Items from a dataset
>>>

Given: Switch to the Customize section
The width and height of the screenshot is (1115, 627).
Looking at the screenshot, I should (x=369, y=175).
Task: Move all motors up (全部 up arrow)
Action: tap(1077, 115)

<<<

What is required
Write the data out once more, exactly as it was given.

Solved exercise
Given: Switch to the Customize section
The width and height of the screenshot is (1115, 627).
Looking at the screenshot, I should (x=369, y=175).
Task: Move all motors up (全部 up arrow)
Action: tap(1077, 115)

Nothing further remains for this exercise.